I'm having difficulty understanding one of the very early theorems proved in Rudin, namely that the least upper bound property implies the greatest lower bound property.
Why is the following not a counterexample?
The interval $S = (0, 1] = \{x | x \in \mathbb{R}, 0 < x, x \leq 1\}$ seems to satisfy the least upper bound property, but not the greatest lower bound property (let $E$ be (0, 0.5]. Then $E$ is non-empty, $E \subset S$, and $E$ has a lower bound, but inf $E = 0,$ and $0 \not \in S$).
But why does $S$ not nevertheless satisfy the least upper bound property? Is there a non-empty, upper-bounded subset $B$ whose supremum is not in $S$?
Edit: a little more context, because the initial replies seem to be off the mark.
Definition: The Least Upper Bound Property
An ordered set $S$ is said to have the least upper bound property if the following is true:
if $E \subset S$, $E$ is not empty, and $E$ is bounded above, then sup $E$ exists in $S$.

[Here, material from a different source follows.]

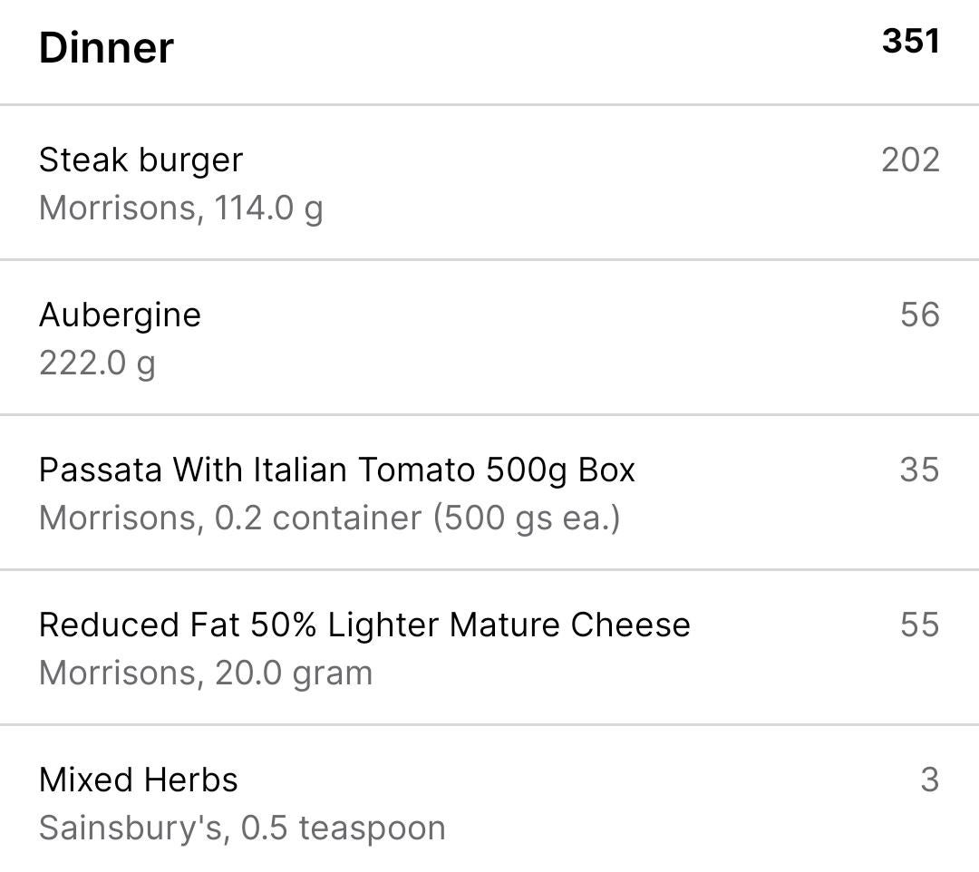This screenshot has height=872, width=979.
Task: Tap the Morrisons, 20.0 gram serving detail
Action: (206, 673)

The interval (0,1] seems to satisfy this property. At any rate, I cannot think of a subset $E$ meeting the above criterion whose supremum does not exist in $S$.
As far as I know, the definition of the greatest lower bound property is symmetric. And yet, (0,1] clearly does not satisfy that property, because if $E = (0,0.5]$, then inf $E \not \in S$
But according to the Principles Of Mathematical Analysis, the first property implies the second!
So why is my counterexample not a true counterexample?
Best Answer
But the set $E$ you defined has no lower bound which belongs to $S$. Take any number in $S$ and it is not a lower bound of $E$. Hence the set is not bounded from below, so it doesn't need to have a greatest lower bound.